* Task to complete *
Among the lines below, copy exactly those from the one with "You are a GUI" through the one with "Rechtsgebiete (282, 166)", counting both ends.

-------- Entries shown --------

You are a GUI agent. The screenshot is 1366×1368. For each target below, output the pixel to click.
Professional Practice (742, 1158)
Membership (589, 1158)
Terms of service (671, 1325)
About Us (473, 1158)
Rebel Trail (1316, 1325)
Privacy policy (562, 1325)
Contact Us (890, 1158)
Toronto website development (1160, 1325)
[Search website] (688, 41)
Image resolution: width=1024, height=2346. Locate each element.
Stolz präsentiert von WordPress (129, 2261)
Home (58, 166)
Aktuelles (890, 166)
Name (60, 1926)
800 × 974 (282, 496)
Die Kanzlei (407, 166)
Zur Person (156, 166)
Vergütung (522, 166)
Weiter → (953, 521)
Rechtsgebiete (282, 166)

--------
-------- Entries shown --------

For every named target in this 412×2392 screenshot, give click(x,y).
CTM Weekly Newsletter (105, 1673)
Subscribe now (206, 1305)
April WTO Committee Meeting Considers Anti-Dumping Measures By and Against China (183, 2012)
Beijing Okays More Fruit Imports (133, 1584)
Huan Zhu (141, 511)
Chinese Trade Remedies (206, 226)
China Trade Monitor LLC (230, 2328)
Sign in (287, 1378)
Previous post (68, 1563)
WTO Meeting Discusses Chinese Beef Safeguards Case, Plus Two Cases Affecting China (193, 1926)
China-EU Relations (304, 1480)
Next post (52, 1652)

--------
-------- Entries shown --------

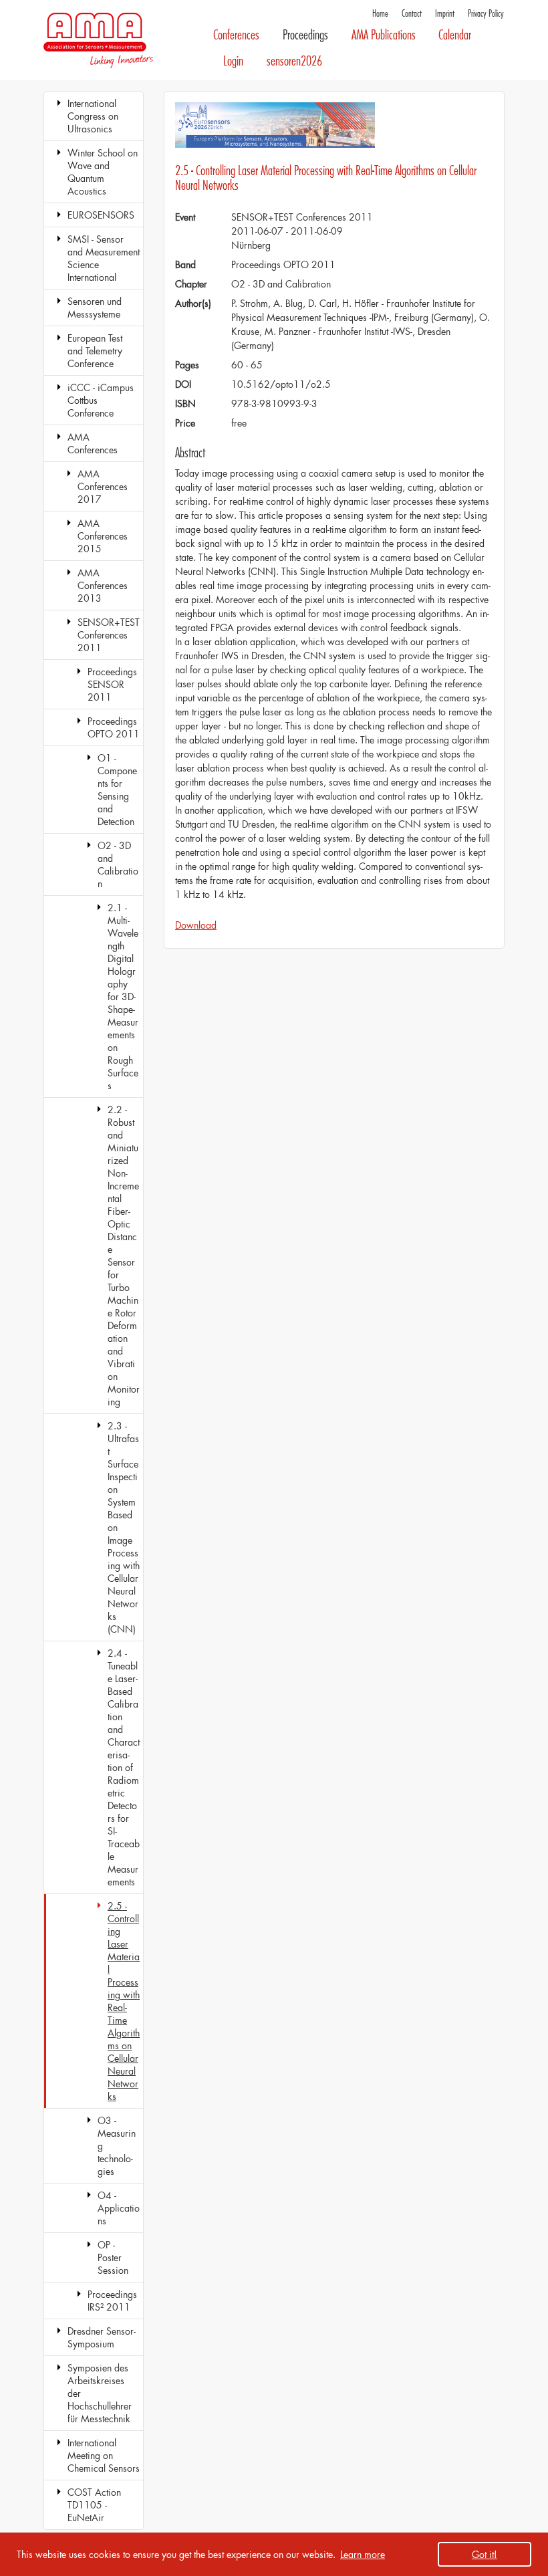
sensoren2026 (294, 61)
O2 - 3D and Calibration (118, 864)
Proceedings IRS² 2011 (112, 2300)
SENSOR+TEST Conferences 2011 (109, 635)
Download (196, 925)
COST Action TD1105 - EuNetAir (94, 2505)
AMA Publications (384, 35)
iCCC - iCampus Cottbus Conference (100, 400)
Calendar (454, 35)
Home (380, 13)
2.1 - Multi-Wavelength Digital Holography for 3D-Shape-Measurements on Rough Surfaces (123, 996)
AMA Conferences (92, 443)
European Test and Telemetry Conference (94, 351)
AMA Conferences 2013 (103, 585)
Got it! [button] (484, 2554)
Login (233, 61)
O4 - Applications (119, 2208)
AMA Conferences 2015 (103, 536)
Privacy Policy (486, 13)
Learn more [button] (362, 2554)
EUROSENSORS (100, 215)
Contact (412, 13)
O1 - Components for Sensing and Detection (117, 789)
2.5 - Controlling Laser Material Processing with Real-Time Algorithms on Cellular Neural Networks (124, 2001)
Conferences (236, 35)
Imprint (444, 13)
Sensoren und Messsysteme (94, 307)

--------

* Result of this exercise *
You are a GUI agent. The screenshot is 1366×1368. For each target below, output the pixel to click.
Professional Practice (742, 1158)
Membership (589, 1158)
Terms of service (671, 1325)
About Us (473, 1158)
Rebel Trail (1316, 1325)
Privacy policy (562, 1325)
Contact Us (890, 1158)
Toronto website development (1160, 1325)
[Search website] (688, 41)
Image resolution: width=1024, height=2346. Locate each element.
Stolz präsentiert von WordPress (129, 2261)
Home (58, 166)
Aktuelles (890, 166)
Name (60, 1926)
800 × 974 (282, 496)
Die Kanzlei (407, 166)
Zur Person (156, 166)
Vergütung (522, 166)
Weiter → (953, 521)
Rechtsgebiete (282, 166)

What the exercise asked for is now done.